§ **Information given**:
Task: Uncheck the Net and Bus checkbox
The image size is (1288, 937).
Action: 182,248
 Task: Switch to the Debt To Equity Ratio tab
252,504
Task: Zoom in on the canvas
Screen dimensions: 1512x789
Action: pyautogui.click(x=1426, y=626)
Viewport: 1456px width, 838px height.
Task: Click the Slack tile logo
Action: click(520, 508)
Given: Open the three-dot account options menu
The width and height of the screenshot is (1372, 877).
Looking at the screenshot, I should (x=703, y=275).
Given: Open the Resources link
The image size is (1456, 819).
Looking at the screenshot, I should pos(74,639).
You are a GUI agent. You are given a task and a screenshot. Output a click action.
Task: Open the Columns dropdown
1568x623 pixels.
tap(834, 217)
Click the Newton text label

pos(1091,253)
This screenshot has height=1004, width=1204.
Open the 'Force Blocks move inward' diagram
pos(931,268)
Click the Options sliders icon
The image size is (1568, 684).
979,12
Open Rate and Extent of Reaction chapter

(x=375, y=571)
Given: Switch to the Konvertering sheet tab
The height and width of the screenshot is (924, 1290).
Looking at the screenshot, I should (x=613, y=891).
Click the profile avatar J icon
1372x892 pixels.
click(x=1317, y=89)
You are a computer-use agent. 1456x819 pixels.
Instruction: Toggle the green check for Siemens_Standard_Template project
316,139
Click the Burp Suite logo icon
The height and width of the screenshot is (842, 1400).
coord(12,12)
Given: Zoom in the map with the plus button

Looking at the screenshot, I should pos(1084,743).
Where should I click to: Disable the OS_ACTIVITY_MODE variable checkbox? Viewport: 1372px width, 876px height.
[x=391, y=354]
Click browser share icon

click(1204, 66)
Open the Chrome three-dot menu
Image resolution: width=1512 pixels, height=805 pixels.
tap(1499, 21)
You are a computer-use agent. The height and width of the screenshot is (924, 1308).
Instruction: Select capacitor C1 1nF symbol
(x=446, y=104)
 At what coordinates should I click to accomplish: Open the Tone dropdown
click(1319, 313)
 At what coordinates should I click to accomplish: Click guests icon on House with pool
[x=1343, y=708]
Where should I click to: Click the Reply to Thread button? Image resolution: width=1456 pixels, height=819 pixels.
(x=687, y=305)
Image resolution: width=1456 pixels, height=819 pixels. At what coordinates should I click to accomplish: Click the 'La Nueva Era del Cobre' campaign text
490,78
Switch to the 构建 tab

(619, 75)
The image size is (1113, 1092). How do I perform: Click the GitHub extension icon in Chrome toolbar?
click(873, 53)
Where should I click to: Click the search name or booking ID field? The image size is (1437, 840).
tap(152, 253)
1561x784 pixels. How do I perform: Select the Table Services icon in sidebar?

§ **Task description**: Give back, word for word, only the lines above from the line holding "Given: Open the three-dot" to the line holding "Task: Open the Columns dropdown", both included.

§ **Expected output**:
Given: Open the three-dot account options menu
The width and height of the screenshot is (1372, 877).
Looking at the screenshot, I should (x=703, y=275).
Given: Open the Resources link
The image size is (1456, 819).
Looking at the screenshot, I should pos(74,639).
You are a GUI agent. You are given a task and a screenshot. Output a click action.
Task: Open the Columns dropdown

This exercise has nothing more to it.